WORK TO COMPLETE :: All entries below must be reproduced without a single change.
(TASK INPUT)
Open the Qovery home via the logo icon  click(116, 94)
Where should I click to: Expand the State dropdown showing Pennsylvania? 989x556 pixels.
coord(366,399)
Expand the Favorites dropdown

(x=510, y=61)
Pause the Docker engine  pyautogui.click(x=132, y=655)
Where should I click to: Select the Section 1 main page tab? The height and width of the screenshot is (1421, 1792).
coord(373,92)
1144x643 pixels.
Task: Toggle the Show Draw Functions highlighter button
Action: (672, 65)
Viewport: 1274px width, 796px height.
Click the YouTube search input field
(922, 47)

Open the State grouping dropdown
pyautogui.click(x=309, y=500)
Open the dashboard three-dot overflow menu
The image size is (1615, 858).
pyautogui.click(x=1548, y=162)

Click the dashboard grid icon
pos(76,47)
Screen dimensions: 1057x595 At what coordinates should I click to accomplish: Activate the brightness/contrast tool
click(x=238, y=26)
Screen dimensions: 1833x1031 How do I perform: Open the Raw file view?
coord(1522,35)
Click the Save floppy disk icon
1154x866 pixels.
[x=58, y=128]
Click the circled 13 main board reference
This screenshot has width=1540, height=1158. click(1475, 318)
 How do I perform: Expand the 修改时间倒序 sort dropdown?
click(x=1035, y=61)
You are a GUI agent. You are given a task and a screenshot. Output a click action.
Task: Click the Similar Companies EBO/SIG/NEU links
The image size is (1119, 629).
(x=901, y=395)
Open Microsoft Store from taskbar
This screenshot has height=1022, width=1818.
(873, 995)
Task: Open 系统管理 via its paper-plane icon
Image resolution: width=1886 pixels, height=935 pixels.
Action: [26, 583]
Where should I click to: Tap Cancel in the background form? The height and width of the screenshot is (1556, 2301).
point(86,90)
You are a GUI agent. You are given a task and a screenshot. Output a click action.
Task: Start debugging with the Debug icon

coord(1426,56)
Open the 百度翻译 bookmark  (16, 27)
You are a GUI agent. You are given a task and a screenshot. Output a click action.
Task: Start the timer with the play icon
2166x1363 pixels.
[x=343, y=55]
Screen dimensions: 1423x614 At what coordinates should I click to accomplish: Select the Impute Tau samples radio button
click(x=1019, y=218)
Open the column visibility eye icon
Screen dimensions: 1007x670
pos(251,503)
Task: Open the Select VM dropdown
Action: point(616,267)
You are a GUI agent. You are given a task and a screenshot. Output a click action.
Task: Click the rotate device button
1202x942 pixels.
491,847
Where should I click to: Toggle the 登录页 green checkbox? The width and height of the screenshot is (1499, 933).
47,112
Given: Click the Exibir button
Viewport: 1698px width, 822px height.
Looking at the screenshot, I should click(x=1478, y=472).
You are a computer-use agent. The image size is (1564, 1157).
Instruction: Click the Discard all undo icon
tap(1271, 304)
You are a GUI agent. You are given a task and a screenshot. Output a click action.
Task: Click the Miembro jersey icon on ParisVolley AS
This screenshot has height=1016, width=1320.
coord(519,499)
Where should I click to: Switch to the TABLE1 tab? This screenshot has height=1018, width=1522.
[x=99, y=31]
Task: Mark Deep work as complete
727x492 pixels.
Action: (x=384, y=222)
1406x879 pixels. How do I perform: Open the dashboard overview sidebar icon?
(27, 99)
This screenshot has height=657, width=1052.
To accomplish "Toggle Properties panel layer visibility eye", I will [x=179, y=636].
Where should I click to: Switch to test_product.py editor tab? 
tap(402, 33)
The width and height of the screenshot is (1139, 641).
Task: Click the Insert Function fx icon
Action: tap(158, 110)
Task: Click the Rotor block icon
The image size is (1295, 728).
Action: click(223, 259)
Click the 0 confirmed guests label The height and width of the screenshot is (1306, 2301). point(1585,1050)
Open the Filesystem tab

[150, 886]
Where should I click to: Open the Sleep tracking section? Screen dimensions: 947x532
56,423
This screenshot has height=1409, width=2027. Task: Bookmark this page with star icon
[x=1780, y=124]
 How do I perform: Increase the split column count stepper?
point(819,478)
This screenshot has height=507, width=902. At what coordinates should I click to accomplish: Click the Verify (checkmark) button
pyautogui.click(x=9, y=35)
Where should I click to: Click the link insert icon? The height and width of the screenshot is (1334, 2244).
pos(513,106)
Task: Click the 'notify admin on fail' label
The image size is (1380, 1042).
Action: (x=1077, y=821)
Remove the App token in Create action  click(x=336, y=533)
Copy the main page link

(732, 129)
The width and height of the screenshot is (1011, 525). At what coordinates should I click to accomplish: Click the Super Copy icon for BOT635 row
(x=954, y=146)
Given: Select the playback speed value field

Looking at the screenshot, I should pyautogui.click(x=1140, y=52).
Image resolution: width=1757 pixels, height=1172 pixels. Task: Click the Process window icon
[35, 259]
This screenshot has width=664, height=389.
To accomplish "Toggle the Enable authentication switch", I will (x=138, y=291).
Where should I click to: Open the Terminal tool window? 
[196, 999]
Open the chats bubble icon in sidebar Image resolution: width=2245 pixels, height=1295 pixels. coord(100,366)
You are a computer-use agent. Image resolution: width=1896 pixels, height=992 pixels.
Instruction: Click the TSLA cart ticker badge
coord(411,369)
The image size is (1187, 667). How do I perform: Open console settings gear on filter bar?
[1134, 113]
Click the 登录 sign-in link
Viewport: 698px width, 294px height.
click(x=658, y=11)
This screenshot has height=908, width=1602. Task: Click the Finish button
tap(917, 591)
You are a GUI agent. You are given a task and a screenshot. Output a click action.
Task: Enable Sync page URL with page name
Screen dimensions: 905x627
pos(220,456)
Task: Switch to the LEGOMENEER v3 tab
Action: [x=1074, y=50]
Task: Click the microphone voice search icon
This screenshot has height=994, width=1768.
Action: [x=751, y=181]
(End TASK INPUT)
TASK OUTPUT ::
Open the Qovery home via the logo icon  click(116, 94)
Where should I click to: Expand the State dropdown showing Pennsylvania? 989x556 pixels.
coord(366,399)
Expand the Favorites dropdown

(x=510, y=61)
Pause the Docker engine  pyautogui.click(x=132, y=655)
Where should I click to: Select the Section 1 main page tab? The height and width of the screenshot is (1421, 1792).
coord(373,92)
1144x643 pixels.
Task: Toggle the Show Draw Functions highlighter button
Action: (672, 65)
Viewport: 1274px width, 796px height.
Click the YouTube search input field
(922, 47)

Open the State grouping dropdown
pyautogui.click(x=309, y=500)
Open the dashboard three-dot overflow menu
The image size is (1615, 858).
pyautogui.click(x=1548, y=162)

Click the dashboard grid icon
pos(76,47)
Screen dimensions: 1057x595 At what coordinates should I click to accomplish: Activate the brightness/contrast tool
click(x=238, y=26)
Screen dimensions: 1833x1031 How do I perform: Open the Raw file view?
coord(1522,35)
Click the Save floppy disk icon
1154x866 pixels.
[x=58, y=128]
Click the circled 13 main board reference
This screenshot has width=1540, height=1158. click(1475, 318)
 How do I perform: Expand the 修改时间倒序 sort dropdown?
click(x=1035, y=61)
You are a GUI agent. You are given a task and a screenshot. Output a click action.
Task: Click the Similar Companies EBO/SIG/NEU links
The image size is (1119, 629).
(x=901, y=395)
Open Microsoft Store from taskbar
This screenshot has height=1022, width=1818.
(873, 995)
Task: Open 系统管理 via its paper-plane icon
Image resolution: width=1886 pixels, height=935 pixels.
Action: [26, 583]
Where should I click to: Tap Cancel in the background form? The height and width of the screenshot is (1556, 2301).
point(86,90)
You are a GUI agent. You are given a task and a screenshot. Output a click action.
Task: Start debugging with the Debug icon

coord(1426,56)
Open the 百度翻译 bookmark  (16, 27)
You are a GUI agent. You are given a task and a screenshot. Output a click action.
Task: Start the timer with the play icon
2166x1363 pixels.
[x=343, y=55]
Screen dimensions: 1423x614 At what coordinates should I click to accomplish: Select the Impute Tau samples radio button
click(x=1019, y=218)
Open the column visibility eye icon
Screen dimensions: 1007x670
pos(251,503)
Task: Open the Select VM dropdown
Action: point(616,267)
You are a GUI agent. You are given a task and a screenshot. Output a click action.
Task: Click the rotate device button
1202x942 pixels.
491,847
Where should I click to: Toggle the 登录页 green checkbox? The width and height of the screenshot is (1499, 933).
47,112
Given: Click the Exibir button
Viewport: 1698px width, 822px height.
Looking at the screenshot, I should click(x=1478, y=472).
You are a computer-use agent. The image size is (1564, 1157).
Instruction: Click the Discard all undo icon
tap(1271, 304)
You are a GUI agent. You are given a task and a screenshot. Output a click action.
Task: Click the Miembro jersey icon on ParisVolley AS
This screenshot has height=1016, width=1320.
coord(519,499)
Where should I click to: Switch to the TABLE1 tab? This screenshot has height=1018, width=1522.
[x=99, y=31]
Task: Mark Deep work as complete
727x492 pixels.
Action: (x=384, y=222)
1406x879 pixels. How do I perform: Open the dashboard overview sidebar icon?
(27, 99)
This screenshot has height=657, width=1052.
To accomplish "Toggle Properties panel layer visibility eye", I will [x=179, y=636].
Where should I click to: Switch to test_product.py editor tab? 
tap(402, 33)
The width and height of the screenshot is (1139, 641).
Task: Click the Insert Function fx icon
Action: tap(158, 110)
Task: Click the Rotor block icon
The image size is (1295, 728).
Action: click(223, 259)
Click the 0 confirmed guests label The height and width of the screenshot is (1306, 2301). point(1585,1050)
Open the Filesystem tab

[150, 886]
Where should I click to: Open the Sleep tracking section? Screen dimensions: 947x532
56,423
This screenshot has height=1409, width=2027. Task: Bookmark this page with star icon
[x=1780, y=124]
 How do I perform: Increase the split column count stepper?
point(819,478)
This screenshot has height=507, width=902. At what coordinates should I click to accomplish: Click the Verify (checkmark) button
pyautogui.click(x=9, y=35)
Where should I click to: Click the link insert icon? The height and width of the screenshot is (1334, 2244).
pos(513,106)
Task: Click the 'notify admin on fail' label
The image size is (1380, 1042).
Action: (x=1077, y=821)
Remove the App token in Create action  click(x=336, y=533)
Copy the main page link

(732, 129)
The width and height of the screenshot is (1011, 525). At what coordinates should I click to accomplish: Click the Super Copy icon for BOT635 row
(x=954, y=146)
Given: Select the playback speed value field

Looking at the screenshot, I should pyautogui.click(x=1140, y=52).
Image resolution: width=1757 pixels, height=1172 pixels. Task: Click the Process window icon
[35, 259]
This screenshot has width=664, height=389.
To accomplish "Toggle the Enable authentication switch", I will (x=138, y=291).
Where should I click to: Open the Terminal tool window? 
[196, 999]
Open the chats bubble icon in sidebar Image resolution: width=2245 pixels, height=1295 pixels. coord(100,366)
You are a computer-use agent. Image resolution: width=1896 pixels, height=992 pixels.
Instruction: Click the TSLA cart ticker badge
coord(411,369)
The image size is (1187, 667). How do I perform: Open console settings gear on filter bar?
[1134, 113]
Click the 登录 sign-in link
Viewport: 698px width, 294px height.
click(x=658, y=11)
This screenshot has height=908, width=1602. Task: Click the Finish button
tap(917, 591)
You are a GUI agent. You are given a task and a screenshot. Output a click action.
Task: Enable Sync page URL with page name
Screen dimensions: 905x627
pos(220,456)
Task: Switch to the LEGOMENEER v3 tab
Action: [x=1074, y=50]
Task: Click the microphone voice search icon
This screenshot has height=994, width=1768.
Action: [x=751, y=181]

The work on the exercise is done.